Background: The authors conducted a Phase I dose escalation trial of ifosfamide given daily for 3 consecutive days to 29 children with malignant solid tumors. Twenty-eight of these children had received prior chemotherapy.
Methods: Patients were assigned to dosage cohorts separately on the basis of prior exposure to the platinum alkylating agents cisplatin or carboplatin (n = 20) or the absence of such exposure (n = 9). At least three patients in each category were treated at a starting dosage of 2133 mg/m2/d for 3 days. This dosage represented 80% of the total dose delivered in the prior study of ifosfamide given daily over 5 days with dosage escalation of 20% in subsequent cohorts.

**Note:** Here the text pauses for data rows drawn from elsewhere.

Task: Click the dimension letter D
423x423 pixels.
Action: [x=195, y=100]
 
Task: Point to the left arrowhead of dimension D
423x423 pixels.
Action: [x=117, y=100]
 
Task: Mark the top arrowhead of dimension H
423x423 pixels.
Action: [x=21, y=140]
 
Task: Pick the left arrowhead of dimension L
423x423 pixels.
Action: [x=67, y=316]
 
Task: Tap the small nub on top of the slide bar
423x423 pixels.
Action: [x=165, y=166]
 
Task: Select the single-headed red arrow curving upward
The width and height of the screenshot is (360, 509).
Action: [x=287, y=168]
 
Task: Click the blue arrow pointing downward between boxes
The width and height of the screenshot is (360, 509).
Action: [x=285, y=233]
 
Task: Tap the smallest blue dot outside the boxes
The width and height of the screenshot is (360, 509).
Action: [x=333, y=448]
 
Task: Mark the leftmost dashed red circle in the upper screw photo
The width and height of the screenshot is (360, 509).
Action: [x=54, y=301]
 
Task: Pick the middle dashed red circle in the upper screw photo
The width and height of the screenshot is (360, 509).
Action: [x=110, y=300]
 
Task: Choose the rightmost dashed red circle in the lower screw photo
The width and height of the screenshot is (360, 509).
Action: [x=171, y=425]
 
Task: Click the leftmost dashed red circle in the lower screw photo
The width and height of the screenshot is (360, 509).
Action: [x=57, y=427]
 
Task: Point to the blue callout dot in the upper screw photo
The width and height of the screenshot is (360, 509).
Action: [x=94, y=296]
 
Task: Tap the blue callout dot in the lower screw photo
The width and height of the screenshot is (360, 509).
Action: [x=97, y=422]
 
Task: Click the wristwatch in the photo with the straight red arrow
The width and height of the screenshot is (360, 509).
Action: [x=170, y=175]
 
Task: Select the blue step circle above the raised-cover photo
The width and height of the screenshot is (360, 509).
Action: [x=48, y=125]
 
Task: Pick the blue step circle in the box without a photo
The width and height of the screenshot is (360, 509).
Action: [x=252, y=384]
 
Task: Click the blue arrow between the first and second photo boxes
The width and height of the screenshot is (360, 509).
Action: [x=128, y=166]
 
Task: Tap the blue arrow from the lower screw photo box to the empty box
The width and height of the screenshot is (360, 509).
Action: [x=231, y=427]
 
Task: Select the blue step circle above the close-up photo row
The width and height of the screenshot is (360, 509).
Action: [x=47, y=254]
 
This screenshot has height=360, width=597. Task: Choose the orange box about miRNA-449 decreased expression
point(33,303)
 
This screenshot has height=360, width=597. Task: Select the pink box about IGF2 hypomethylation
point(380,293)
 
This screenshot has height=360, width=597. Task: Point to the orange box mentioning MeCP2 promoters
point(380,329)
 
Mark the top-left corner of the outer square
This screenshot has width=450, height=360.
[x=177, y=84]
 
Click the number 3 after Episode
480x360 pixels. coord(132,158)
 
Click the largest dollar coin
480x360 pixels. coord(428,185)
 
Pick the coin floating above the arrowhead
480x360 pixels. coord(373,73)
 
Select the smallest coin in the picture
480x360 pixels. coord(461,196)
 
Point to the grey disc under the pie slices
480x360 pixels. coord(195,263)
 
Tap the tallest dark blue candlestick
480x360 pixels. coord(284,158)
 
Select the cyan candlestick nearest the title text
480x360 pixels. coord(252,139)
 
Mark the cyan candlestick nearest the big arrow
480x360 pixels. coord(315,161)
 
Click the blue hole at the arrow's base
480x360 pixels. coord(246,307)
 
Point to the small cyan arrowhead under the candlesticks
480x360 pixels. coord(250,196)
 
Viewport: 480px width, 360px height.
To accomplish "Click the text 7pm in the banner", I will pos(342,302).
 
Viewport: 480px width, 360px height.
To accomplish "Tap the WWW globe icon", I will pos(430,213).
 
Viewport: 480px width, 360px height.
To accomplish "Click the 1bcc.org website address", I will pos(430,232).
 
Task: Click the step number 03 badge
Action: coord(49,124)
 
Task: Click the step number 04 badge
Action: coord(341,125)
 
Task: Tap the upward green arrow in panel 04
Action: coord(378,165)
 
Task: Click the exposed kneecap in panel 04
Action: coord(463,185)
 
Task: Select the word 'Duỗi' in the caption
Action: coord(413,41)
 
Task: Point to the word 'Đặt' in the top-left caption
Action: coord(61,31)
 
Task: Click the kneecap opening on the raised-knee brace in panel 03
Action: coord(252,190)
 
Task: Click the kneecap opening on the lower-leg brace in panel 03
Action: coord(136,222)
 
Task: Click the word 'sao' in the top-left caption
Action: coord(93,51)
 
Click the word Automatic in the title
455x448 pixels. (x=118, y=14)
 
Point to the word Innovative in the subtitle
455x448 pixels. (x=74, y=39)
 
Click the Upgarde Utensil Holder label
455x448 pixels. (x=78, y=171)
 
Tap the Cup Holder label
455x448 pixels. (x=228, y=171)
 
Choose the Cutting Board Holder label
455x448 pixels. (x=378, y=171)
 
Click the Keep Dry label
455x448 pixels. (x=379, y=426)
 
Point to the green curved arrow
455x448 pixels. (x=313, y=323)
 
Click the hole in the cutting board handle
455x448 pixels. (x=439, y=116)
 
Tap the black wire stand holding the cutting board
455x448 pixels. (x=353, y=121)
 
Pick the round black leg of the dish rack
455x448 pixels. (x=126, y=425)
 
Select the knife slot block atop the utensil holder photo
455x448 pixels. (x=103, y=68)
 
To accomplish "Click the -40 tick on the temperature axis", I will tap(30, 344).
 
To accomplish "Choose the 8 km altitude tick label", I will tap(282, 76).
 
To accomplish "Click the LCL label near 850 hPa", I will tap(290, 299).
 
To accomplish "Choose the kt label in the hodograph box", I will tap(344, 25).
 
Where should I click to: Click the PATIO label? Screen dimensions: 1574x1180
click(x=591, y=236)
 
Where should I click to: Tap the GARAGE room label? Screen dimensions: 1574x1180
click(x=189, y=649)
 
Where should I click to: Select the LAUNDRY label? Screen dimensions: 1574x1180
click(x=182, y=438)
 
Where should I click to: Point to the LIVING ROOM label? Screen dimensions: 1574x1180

Results: Myelosuppression was dose-limiting at the second dosage level (2560 mg/m2/d) for patients previously treated with platinum and at the third dosage level (3072 mg/m2/d) for those not previously treated with platinum. Dose-limiting neurotoxicity was seen at 2560 mg/m2/d for the former group, but was not encountered in the latter group.
Conclusions: Delivery of ifosfamide daily for 3 days is feasible and safe at recommended dosages of 2133 mg/m2/d for children with prior exposure to platinum and 3000 mg/m2/d for those without prior exposure.